Arrange all the lines of the items below as a numbered list, skipping blank lines. Leave the pictures out of your answer.

Source data:
###
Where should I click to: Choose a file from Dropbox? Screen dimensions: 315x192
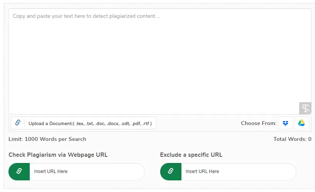click(x=285, y=123)
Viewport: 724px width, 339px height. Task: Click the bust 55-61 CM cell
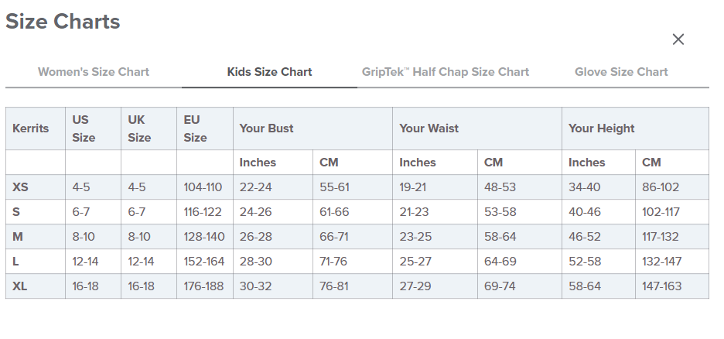click(x=334, y=187)
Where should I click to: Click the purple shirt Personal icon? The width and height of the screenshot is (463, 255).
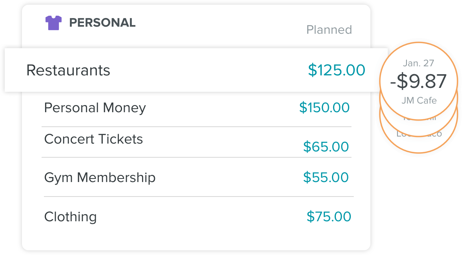click(x=53, y=23)
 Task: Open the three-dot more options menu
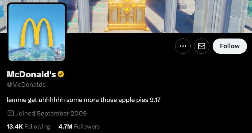point(183,46)
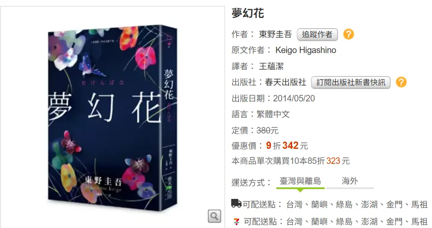Select the 臺灣與離島 shipping tab

(x=300, y=181)
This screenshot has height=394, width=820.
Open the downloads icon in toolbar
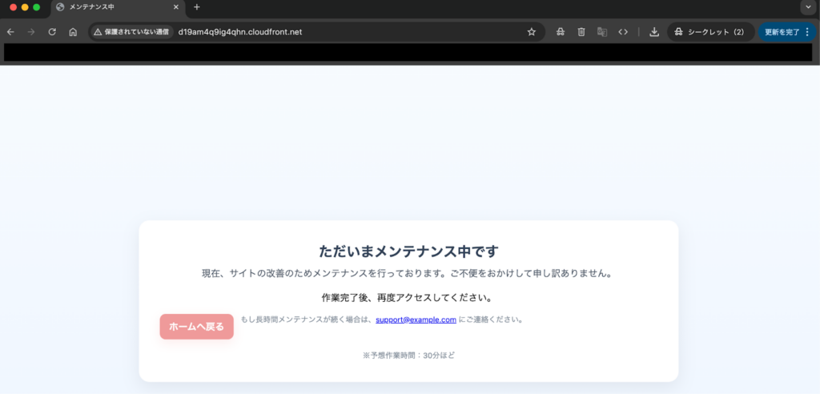(654, 32)
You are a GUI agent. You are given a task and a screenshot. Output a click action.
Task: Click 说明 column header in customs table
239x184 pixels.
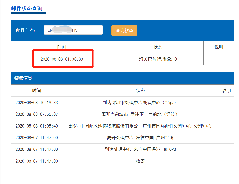(x=219, y=47)
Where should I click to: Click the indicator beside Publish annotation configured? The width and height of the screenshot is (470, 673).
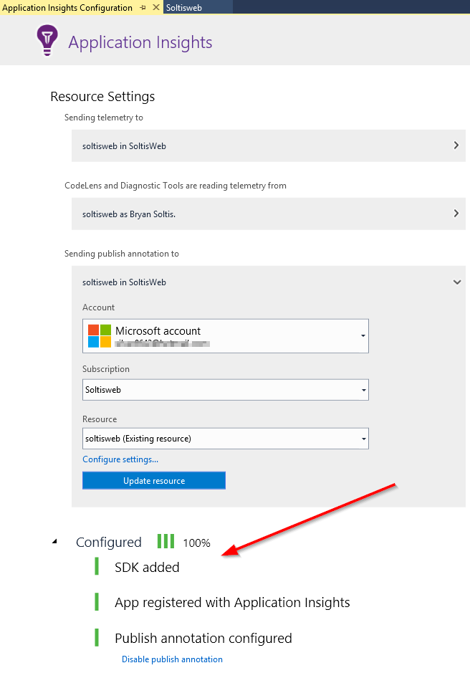(97, 638)
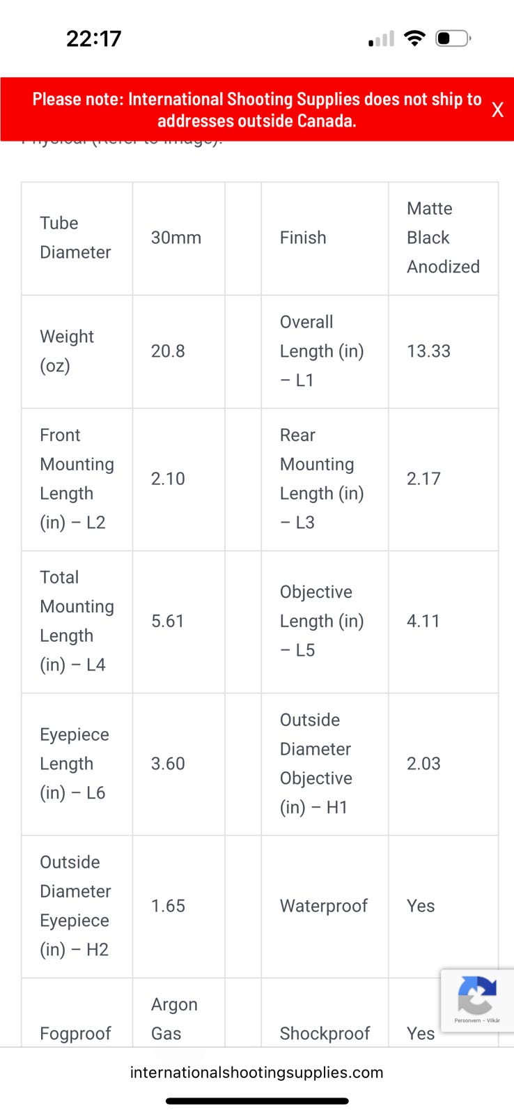The width and height of the screenshot is (514, 1115).
Task: Tap the Outside Diameter Objective H1 cell
Action: (x=325, y=764)
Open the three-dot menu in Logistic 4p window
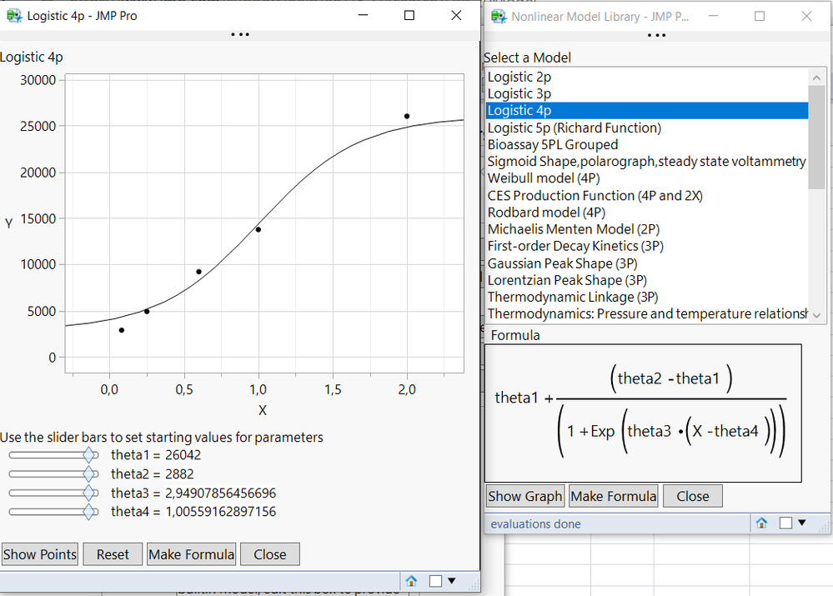This screenshot has width=833, height=596. [240, 34]
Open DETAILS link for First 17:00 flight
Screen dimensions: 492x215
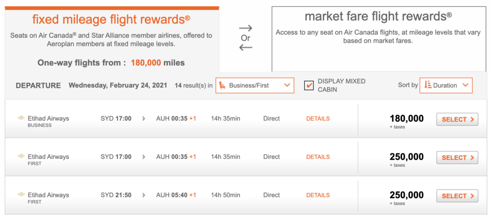coord(318,157)
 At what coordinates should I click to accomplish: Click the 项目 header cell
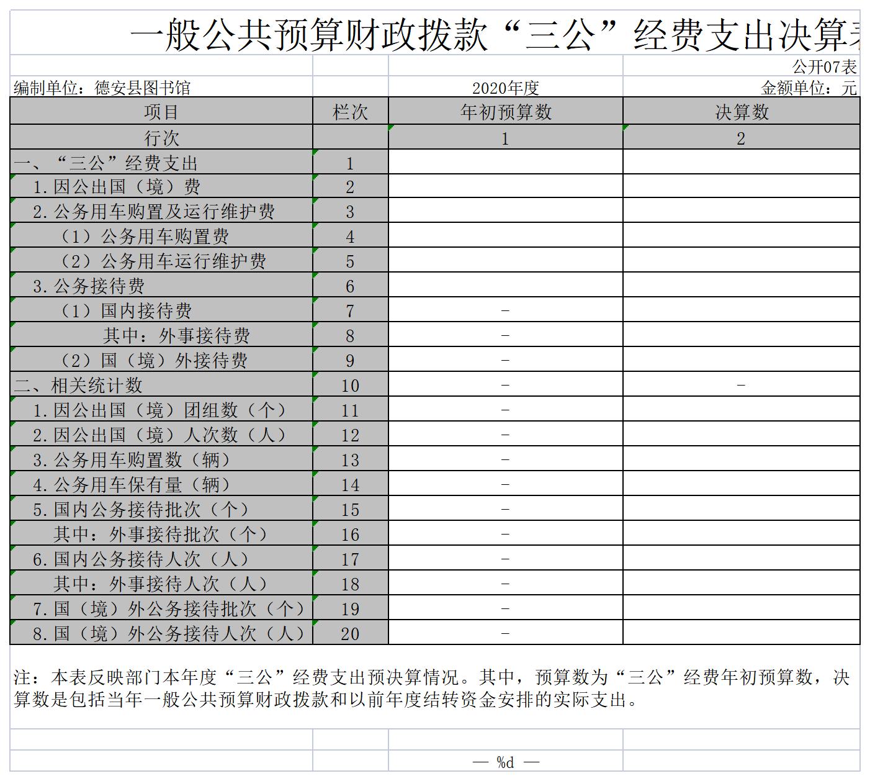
###
**RESPONSE TO THIS EXERCISE**
1. Where should I click to: Choose a file from Dropbox? Screen dimensions: 315x192
2. click(x=285, y=123)
3. Viewport: 724px width, 339px height. Task: Click the bust 55-61 CM cell
4. click(x=334, y=187)
5. Where should I click to: Click the purple shirt Personal icon? The width and height of the screenshot is (463, 255).
6. click(x=53, y=23)
7.  Task: Open the three-dot more options menu
8. point(183,46)
9. Select the 臺灣與離島 shipping tab
10. (x=300, y=181)
11. This screenshot has height=394, width=820.
12. Open the downloads icon in toolbar
13. (654, 32)
14. You are a GUI agent. You are given a task and a screenshot. Output a click action.
15. Task: Click 说明 column header in customs table
16. 239x184 pixels.
17. (x=219, y=47)
18. Where should I click to: Click the indicator beside Publish annotation configured? The width and height of the screenshot is (470, 673).
19. (97, 638)
20. The width and height of the screenshot is (514, 1115).
21. Task: Tap the Outside Diameter Objective H1 cell
22. Action: (x=325, y=764)
23. Open the three-dot menu in Logistic 4p window
24. This screenshot has width=833, height=596. [240, 34]
25. Open DETAILS link for First 17:00 flight
26. Screen dimensions: 492x215
27. coord(318,157)
28.  At what coordinates should I click to accomplish: Click the 项目 header cell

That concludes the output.